:: The records ::
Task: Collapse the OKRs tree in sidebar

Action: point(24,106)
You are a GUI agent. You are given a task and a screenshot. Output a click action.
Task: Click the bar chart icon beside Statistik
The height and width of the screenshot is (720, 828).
:::
Written exercise
State how many lines of the records contain the word "screenshot", and reply with the number alone.

Solution to the exercise
2